This Week in Congress

The House is in session Tuesday through Friday for a busy week. The bill of most interest to Campaign for Liberty is H.R. 987, which combines legislation designed to prop-up ObamaCare with other legislation designed to lower prescription drug prices.  The bill consists of:

  1. The CREATES Act— This is a good bill that helps put an end to Big Pharma’s ability to manipulate the patent system to keep pharmaceutical prices artificially high. For more on this bill see here and here.

  1. Protecting Consumers Access to Generic Drugs Act—This legislation prohibits drug companies from paying generic manufacturers to delay putting their products on the market, thus allowing the companies to maintain a monopoly position over the name brand products for a longer period of time. The bill points to a legitimate problem, but the real solution is not more government regulations. Rather, they should reform the patent system and allow more competition.

  1. The Blocking Act- This would increase competition in the generic drug market by removing the provision  allowing generic drug manufacturers to “park” their applications to market their products with the FDA, thus extending the time they are granted the exclusive right to market the drug.

  1. No short-term insurance plans—Repeals President Trump’s executive order expanding the time period that individuals can buy “short-term” insurance plans. These pans do not cover all of ObamaCare’s mandates, so they are more affordable and allow people to obtain insurance they couldn’t otherwise afford. But ObamaCare supporters would rather have people go without insurance.

  1. The Enroll Act—Revives ObamaCare’s controversial “navigator” program. Forbids states from considering whether a company lists short-term insurance plans or an association health care plan (these are combinations of small businesses and other groups that make insurance more affordable to those who otherwise would do without) when making grants for “navigators” in ObamaCare exchanges, requires states to give navigator grants to at least one “community and consumer focused group.”

  1. The SAVE Act—Provides $200 million in “grants” (bribes) to states wishing to set up their own ObamaCare exchanges.

  1. The More Health Education Act—Requires the Department of Health and Human Services to perform outreach to make people aware of the insurance plans being offered by the ObamaCare exchanges.

There is a contradiction in the package in that the parts of the bills dealing with prescription drugs recognize the importance of competition and repealing (or at least “reforming”) regulations that inhibit a competitive marketplace, in the marketplace, while the parts dealing with ObamaCare embrace the notion that the only form of acceptable health insurance is one dictated by the government.

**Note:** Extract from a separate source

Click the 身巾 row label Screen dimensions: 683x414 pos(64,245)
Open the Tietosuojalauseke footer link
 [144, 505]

The House will also consider H.R. 312, legislation reaffirming the tribal status of the Mashpee Wampanoag Tribe of Massachusetts and the federal government’s holding of the tribal land in trust. This bill was withdrawn from the suspension calendar and is opposed by some over concerns it gives the tribe a privilege not available to other tribes.

The House will also consider some bills under suspension, including:

  1. H.R. 299—Creates a presumption that certain diseases contracted by veterans who served “offshore” in Vietnam are service-connected.

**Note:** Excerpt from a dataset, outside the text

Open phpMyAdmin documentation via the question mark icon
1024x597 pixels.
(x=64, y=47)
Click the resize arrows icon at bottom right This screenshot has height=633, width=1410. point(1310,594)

  2. H.R. 2379—Reauthorizes the bulletproof vest grant program at $30 million a year.

  3. H.R. 1999—Extends the Federal Government’s trademark over the American flag and other  insignias of the United States.

  4. H.R. 1594—Prohibits federal grants to local first responders to purchase equipment that does not meet or exceed national voluntary consensus standards.

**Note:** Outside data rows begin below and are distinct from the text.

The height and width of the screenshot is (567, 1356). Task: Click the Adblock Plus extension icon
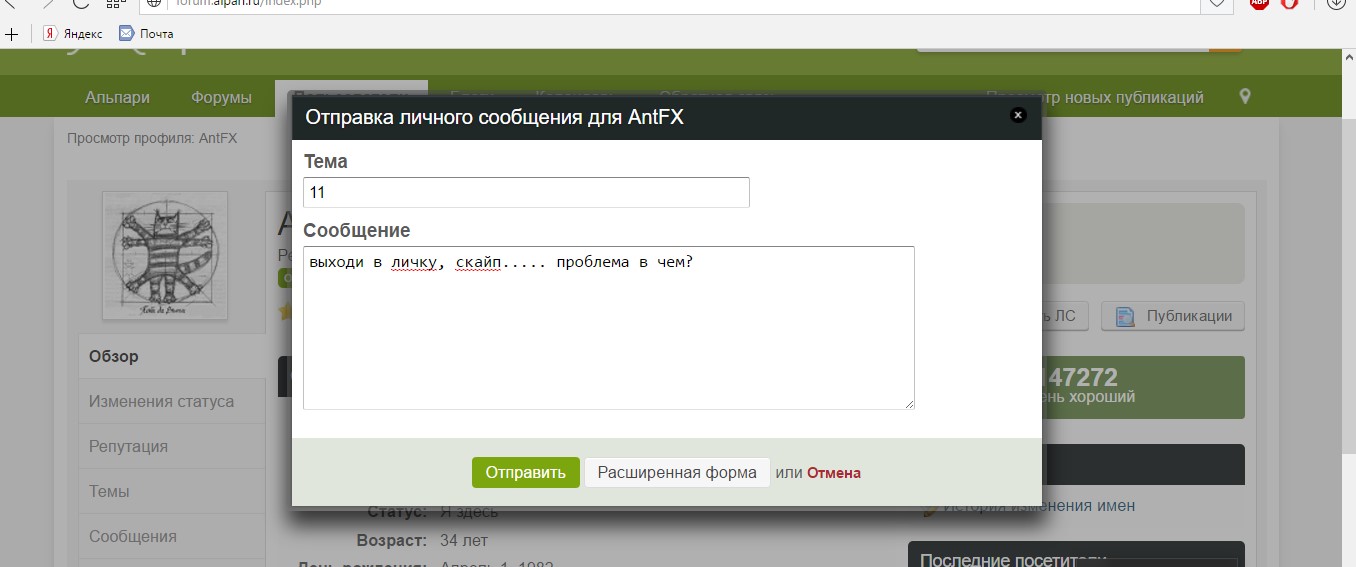tap(1258, 3)
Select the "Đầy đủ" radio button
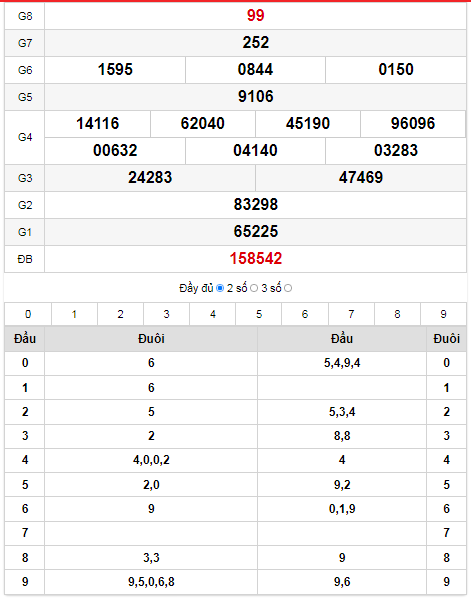 220,288
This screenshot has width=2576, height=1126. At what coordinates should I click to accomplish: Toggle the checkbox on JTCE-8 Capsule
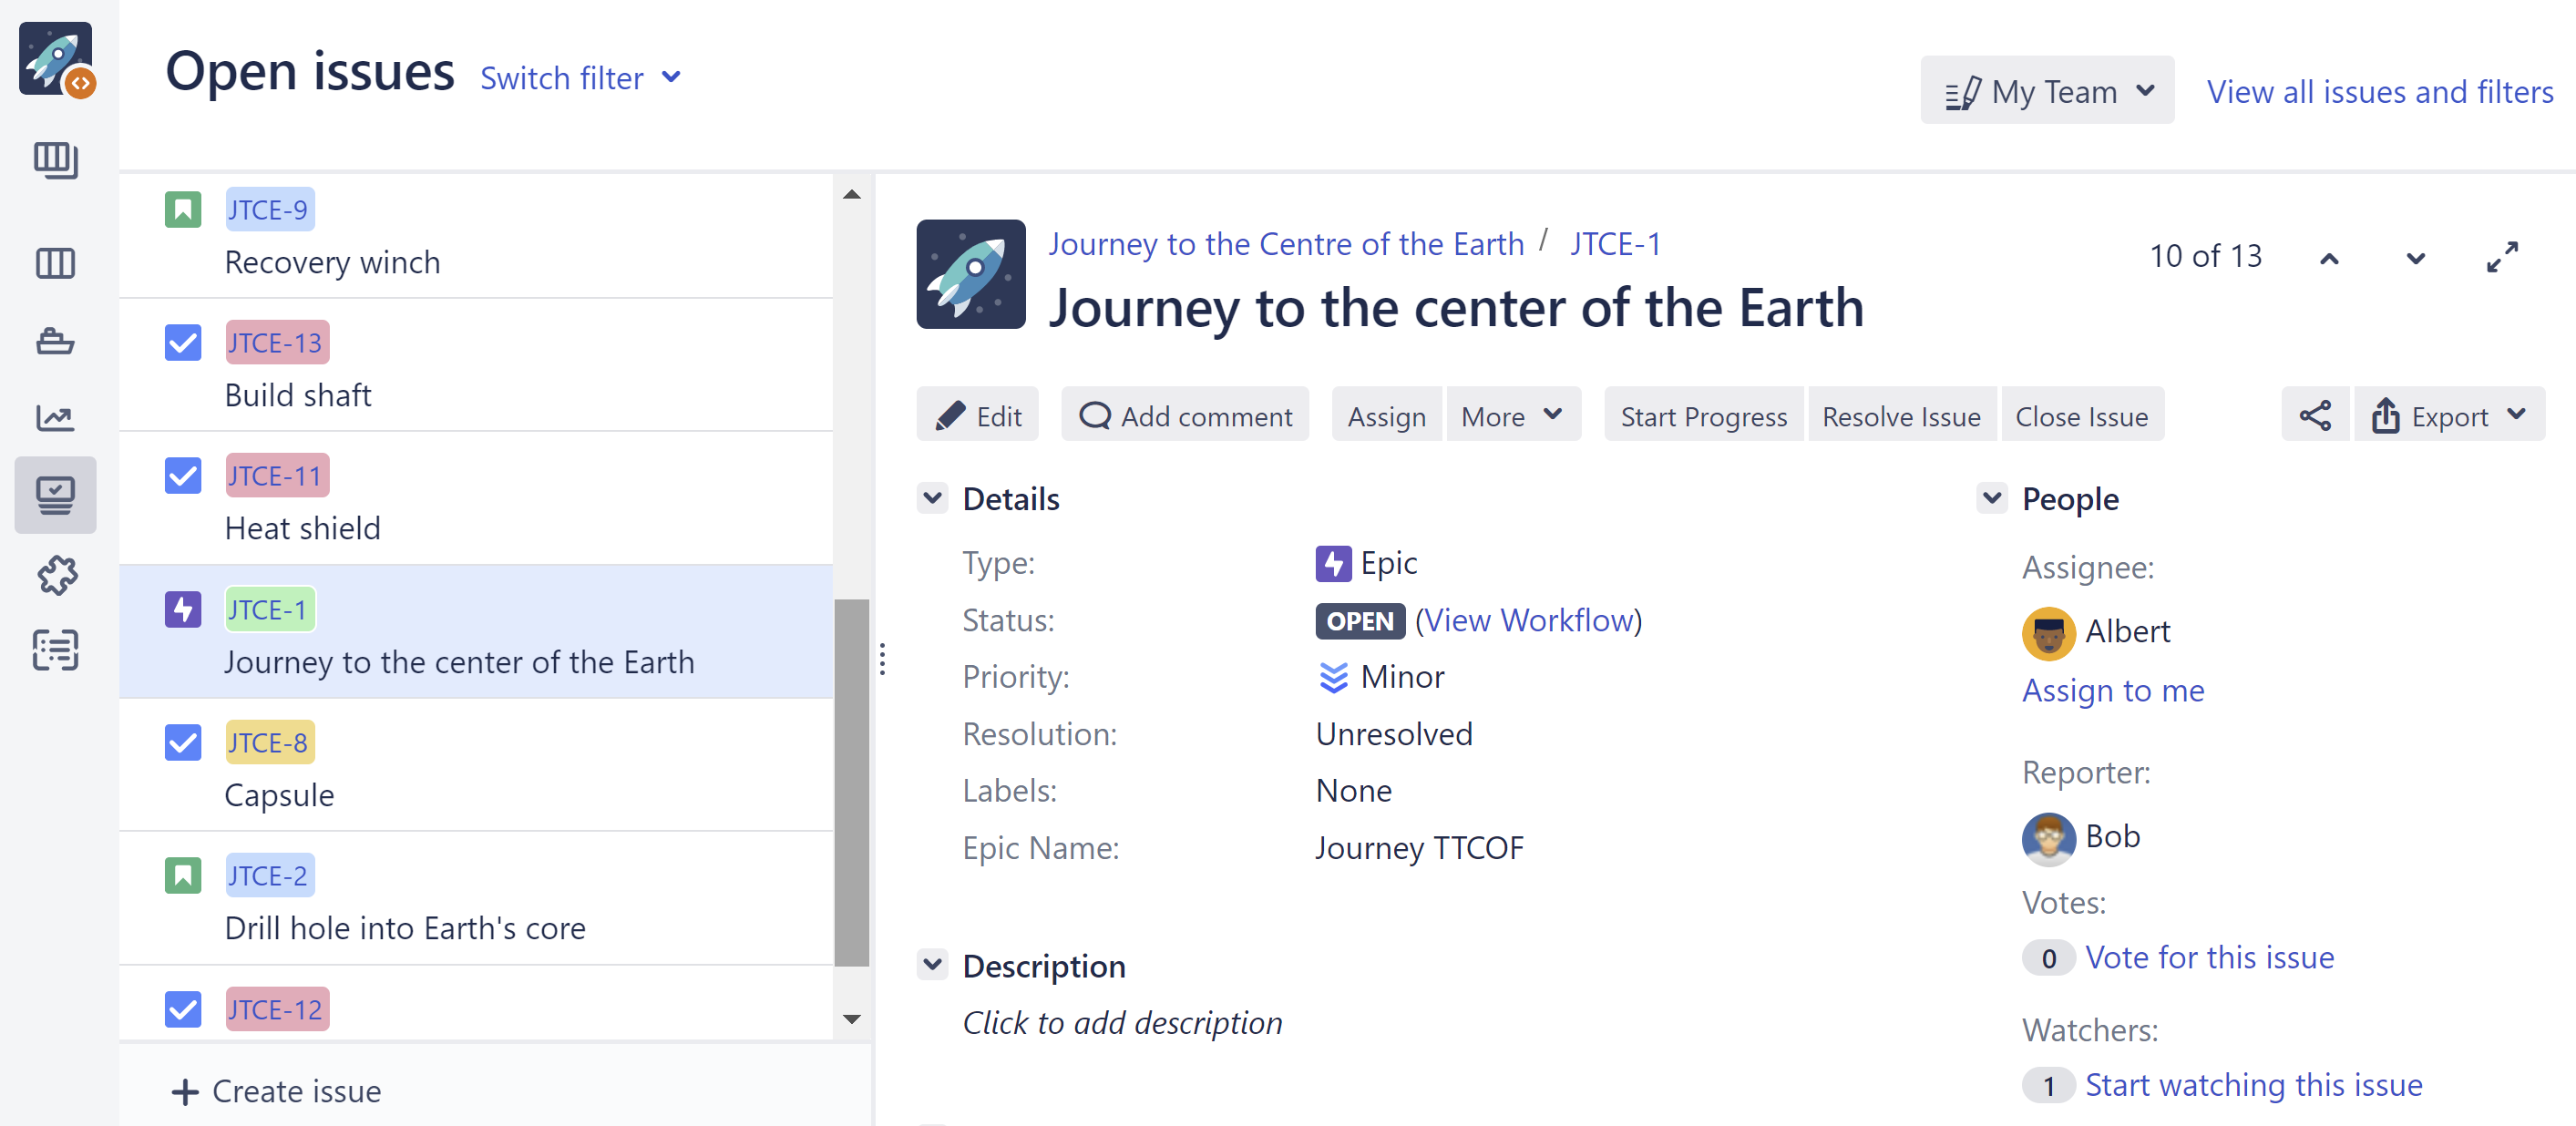[x=183, y=742]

  5. H.R. 1313—Allows localities to use public transportation security grants to fill backlogs in hiring security personnel, also provides for a GAO study of the grant program.

  6. H.R. 1437—Requires the Department of Homeland Security to issue directives to employees regarding the proper storage of firearms and other “sensitive” materials.  (The department was created in 2004; shouldn’t this already be law?)

  7. H.R. 2578—Extends the National Flood Insurance Program through September 30. For more on this program see here.

  8. H.R. 389—Creates a “Kleptocracy” asset recovery rewards program. The program gives cash to anyone who gives information that leads to recovery of assets stolen as part of foreign government corruption.

  9. H.R. 1060—Provides exemption from certain federal mortgage regulations for charitable organizations that build homes for the poor.

  10. H.R. 1037—Requires the Treasury Department to report on financial services provided to state sponsors of terrorism or individuals sanctioned for participating in violation of human rights.